*WHAT YOU SHOULD DO*
Reproduce the material verbatim from the line with "Given: Open the 時間與語言 globe icon" up to and including the line with "Looking at the screenshot, I should click(465, 216).". Return only those lines.
————————
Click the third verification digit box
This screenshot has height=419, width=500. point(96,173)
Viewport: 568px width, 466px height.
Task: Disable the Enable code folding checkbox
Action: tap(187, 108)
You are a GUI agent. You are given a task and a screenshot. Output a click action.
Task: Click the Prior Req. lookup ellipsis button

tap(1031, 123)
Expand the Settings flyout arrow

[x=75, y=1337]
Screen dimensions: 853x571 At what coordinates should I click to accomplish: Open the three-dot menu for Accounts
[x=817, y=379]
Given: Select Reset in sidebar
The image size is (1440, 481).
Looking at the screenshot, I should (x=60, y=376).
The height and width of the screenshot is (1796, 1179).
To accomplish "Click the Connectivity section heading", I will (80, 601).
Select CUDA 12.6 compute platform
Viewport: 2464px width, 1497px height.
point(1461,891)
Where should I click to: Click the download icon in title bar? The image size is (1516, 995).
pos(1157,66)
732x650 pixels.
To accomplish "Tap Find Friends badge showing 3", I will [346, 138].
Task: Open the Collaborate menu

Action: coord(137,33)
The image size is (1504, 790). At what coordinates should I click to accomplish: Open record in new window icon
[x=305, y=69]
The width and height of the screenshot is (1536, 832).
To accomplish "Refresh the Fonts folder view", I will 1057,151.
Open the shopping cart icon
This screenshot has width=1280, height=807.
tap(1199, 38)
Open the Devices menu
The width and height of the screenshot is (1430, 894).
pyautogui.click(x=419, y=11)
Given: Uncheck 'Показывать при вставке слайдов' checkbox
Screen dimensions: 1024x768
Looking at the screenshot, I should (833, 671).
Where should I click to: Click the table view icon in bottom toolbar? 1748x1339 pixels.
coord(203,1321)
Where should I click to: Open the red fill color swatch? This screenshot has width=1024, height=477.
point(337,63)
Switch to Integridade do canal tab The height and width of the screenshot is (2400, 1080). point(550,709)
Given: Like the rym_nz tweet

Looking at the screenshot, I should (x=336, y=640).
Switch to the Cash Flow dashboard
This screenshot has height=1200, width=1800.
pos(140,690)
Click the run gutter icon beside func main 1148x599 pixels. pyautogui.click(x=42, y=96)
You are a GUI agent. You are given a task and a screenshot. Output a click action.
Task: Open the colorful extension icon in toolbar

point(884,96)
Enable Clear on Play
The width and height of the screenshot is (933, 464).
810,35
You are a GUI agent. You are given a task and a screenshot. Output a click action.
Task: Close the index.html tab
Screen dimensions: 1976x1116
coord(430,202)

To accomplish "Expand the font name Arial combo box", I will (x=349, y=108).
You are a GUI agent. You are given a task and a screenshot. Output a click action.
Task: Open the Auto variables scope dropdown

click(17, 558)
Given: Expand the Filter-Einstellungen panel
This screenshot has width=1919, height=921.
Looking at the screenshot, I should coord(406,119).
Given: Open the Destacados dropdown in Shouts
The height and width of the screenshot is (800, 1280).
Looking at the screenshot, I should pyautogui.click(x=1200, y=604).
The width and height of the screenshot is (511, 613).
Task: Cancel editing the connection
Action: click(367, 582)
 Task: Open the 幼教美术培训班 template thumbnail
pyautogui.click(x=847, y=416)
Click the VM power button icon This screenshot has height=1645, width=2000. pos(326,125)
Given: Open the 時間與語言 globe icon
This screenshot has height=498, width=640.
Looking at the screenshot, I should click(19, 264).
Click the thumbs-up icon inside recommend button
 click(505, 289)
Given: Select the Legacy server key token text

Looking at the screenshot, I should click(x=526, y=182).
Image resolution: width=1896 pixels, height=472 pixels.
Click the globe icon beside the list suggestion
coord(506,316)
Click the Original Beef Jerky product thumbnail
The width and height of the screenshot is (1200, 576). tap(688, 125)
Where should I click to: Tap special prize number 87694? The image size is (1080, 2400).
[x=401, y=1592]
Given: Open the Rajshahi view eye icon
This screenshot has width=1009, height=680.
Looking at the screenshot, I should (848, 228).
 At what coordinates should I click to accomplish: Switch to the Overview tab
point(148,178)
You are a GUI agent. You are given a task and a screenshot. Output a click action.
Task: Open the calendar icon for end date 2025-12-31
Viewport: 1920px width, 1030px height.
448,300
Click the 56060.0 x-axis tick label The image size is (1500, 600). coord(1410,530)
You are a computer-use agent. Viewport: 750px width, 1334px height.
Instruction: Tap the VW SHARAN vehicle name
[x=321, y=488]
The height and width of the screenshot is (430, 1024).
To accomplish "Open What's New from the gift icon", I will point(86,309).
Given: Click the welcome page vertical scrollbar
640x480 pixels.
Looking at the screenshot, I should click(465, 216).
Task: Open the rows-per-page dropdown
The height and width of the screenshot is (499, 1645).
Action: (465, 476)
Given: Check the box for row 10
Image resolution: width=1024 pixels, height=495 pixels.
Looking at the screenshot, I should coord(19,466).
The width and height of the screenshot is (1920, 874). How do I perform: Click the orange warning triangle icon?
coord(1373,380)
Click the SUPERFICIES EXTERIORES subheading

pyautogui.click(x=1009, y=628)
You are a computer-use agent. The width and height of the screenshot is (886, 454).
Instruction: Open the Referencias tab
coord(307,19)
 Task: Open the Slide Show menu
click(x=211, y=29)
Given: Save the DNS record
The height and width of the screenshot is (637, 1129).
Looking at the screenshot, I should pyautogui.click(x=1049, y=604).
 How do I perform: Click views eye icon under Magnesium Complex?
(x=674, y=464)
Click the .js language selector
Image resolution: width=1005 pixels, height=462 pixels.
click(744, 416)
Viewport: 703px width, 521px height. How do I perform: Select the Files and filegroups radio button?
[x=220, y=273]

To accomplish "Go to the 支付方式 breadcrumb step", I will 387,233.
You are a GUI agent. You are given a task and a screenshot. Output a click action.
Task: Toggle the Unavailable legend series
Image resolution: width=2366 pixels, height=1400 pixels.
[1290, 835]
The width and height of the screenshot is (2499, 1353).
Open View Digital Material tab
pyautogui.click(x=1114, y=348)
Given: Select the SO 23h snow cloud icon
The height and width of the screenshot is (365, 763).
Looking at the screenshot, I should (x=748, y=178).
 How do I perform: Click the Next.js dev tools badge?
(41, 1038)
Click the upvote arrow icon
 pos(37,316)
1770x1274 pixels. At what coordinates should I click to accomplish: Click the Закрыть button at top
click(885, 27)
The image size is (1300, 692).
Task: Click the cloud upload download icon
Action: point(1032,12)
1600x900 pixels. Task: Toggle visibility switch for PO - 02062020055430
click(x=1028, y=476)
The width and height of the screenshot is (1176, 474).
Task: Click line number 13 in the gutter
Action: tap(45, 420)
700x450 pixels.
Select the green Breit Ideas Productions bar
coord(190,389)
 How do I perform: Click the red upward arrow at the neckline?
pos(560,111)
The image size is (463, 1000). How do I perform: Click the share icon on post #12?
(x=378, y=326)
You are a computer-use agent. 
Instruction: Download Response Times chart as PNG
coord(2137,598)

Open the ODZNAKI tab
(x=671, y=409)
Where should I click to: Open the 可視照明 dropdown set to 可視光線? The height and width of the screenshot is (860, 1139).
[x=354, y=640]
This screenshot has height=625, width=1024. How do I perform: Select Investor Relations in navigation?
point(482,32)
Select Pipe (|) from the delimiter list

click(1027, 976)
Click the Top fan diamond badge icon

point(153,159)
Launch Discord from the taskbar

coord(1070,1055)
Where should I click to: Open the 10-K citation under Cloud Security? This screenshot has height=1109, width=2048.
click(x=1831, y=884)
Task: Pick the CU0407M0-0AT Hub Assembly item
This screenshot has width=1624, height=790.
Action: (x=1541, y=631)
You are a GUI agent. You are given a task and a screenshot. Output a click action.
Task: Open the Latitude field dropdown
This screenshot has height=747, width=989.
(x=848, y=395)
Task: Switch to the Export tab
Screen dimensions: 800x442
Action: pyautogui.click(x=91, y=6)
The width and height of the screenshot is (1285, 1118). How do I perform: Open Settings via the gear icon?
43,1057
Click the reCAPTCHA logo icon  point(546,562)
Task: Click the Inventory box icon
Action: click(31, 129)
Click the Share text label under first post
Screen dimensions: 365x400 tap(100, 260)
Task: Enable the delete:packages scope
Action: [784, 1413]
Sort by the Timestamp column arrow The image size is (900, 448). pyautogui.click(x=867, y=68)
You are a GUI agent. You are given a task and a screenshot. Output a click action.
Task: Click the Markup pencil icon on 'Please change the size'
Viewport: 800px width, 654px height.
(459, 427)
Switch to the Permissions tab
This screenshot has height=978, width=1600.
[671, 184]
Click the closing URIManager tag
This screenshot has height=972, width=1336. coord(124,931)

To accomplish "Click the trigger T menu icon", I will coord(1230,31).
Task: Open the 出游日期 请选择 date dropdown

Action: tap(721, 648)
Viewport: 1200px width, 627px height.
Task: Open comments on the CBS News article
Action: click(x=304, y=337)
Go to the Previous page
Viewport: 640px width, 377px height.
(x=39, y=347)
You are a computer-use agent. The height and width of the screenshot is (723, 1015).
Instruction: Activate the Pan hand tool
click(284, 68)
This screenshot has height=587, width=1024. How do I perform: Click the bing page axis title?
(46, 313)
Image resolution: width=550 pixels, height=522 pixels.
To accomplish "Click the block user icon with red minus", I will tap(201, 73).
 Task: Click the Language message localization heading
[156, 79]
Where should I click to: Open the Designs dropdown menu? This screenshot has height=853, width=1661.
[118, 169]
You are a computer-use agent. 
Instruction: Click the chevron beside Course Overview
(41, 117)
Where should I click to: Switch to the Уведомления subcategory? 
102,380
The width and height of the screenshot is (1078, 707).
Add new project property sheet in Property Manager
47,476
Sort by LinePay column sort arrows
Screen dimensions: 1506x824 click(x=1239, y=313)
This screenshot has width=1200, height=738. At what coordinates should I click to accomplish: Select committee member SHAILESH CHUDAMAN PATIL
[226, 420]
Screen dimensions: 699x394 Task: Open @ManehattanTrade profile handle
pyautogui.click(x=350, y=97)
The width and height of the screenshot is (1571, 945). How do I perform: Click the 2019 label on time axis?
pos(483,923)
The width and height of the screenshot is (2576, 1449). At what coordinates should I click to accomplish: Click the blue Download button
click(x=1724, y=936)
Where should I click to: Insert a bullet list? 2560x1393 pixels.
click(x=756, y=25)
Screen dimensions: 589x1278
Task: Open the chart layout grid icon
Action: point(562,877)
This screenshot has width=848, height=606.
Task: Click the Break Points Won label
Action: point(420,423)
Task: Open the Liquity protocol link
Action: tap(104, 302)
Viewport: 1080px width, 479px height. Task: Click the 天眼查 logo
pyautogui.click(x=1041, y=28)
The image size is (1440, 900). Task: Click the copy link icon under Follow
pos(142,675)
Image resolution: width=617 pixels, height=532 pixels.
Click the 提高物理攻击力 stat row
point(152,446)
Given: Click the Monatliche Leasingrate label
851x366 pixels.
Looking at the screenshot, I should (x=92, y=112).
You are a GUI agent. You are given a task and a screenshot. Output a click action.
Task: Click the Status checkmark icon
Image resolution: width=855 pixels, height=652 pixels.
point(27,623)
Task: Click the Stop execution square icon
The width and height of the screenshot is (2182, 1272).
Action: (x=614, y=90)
————————
*SOLUTION FOR THIS EXERCISE*
Given: Open the 時間與語言 globe icon
This screenshot has height=498, width=640.
Looking at the screenshot, I should click(19, 264).
Click the thumbs-up icon inside recommend button
 click(505, 289)
Given: Select the Legacy server key token text

Looking at the screenshot, I should click(x=526, y=182).
Image resolution: width=1896 pixels, height=472 pixels.
Click the globe icon beside the list suggestion
coord(506,316)
Click the Original Beef Jerky product thumbnail
The width and height of the screenshot is (1200, 576). tap(688, 125)
Where should I click to: Tap special prize number 87694? The image size is (1080, 2400).
[x=401, y=1592]
Given: Open the Rajshahi view eye icon
This screenshot has width=1009, height=680.
Looking at the screenshot, I should (848, 228).
 At what coordinates should I click to accomplish: Switch to the Overview tab
point(148,178)
You are a GUI agent. You are given a task and a screenshot. Output a click action.
Task: Open the calendar icon for end date 2025-12-31
Viewport: 1920px width, 1030px height.
448,300
Click the 56060.0 x-axis tick label The image size is (1500, 600). coord(1410,530)
You are a computer-use agent. Viewport: 750px width, 1334px height.
Instruction: Tap the VW SHARAN vehicle name
[x=321, y=488]
The height and width of the screenshot is (430, 1024).
To accomplish "Open What's New from the gift icon", I will point(86,309).
Given: Click the welcome page vertical scrollbar
640x480 pixels.
Looking at the screenshot, I should click(465, 216).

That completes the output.